** Exercise material **
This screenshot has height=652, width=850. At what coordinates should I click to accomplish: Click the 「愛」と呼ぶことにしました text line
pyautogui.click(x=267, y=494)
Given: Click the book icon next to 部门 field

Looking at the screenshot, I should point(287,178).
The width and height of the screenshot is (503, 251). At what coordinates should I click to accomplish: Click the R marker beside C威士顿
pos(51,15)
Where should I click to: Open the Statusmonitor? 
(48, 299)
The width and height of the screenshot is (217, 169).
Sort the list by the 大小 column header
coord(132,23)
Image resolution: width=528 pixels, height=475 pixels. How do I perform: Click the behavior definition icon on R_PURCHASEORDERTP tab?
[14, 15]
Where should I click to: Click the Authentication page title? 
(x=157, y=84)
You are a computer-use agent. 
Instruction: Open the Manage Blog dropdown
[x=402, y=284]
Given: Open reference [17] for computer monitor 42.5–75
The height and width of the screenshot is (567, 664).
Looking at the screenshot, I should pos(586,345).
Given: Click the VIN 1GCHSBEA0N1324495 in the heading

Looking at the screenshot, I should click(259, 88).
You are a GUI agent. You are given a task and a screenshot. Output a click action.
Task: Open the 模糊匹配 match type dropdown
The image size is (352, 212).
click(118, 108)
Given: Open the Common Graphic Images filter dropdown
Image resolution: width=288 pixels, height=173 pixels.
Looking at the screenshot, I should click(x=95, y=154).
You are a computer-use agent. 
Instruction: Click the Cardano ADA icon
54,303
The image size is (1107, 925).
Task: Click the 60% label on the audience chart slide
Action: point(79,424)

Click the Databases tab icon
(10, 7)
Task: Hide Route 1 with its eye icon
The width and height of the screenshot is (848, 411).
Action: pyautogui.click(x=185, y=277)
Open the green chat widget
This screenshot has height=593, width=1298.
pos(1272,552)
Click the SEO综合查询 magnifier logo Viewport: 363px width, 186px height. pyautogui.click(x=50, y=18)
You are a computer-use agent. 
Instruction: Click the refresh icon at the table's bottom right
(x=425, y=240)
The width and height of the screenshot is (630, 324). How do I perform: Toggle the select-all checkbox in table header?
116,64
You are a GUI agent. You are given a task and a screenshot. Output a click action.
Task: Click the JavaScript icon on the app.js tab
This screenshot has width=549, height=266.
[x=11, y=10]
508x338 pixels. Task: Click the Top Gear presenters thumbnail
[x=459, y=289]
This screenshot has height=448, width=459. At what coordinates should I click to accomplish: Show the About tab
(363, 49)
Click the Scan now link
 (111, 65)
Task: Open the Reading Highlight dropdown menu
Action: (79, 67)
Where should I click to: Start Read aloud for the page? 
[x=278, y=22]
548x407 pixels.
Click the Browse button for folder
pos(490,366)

** Required work **
The required output is every line above from the one with "Open the green chat widget" down to the one with "Task: Click the JavaScript", restated word for word, ends included.

** Exercise answer **
Open the green chat widget
This screenshot has height=593, width=1298.
pos(1272,552)
Click the SEO综合查询 magnifier logo Viewport: 363px width, 186px height. pyautogui.click(x=50, y=18)
You are a computer-use agent. 
Instruction: Click the refresh icon at the table's bottom right
(x=425, y=240)
The width and height of the screenshot is (630, 324). How do I perform: Toggle the select-all checkbox in table header?
116,64
You are a GUI agent. You are given a task and a screenshot. Output a click action.
Task: Click the JavaScript icon on the app.js tab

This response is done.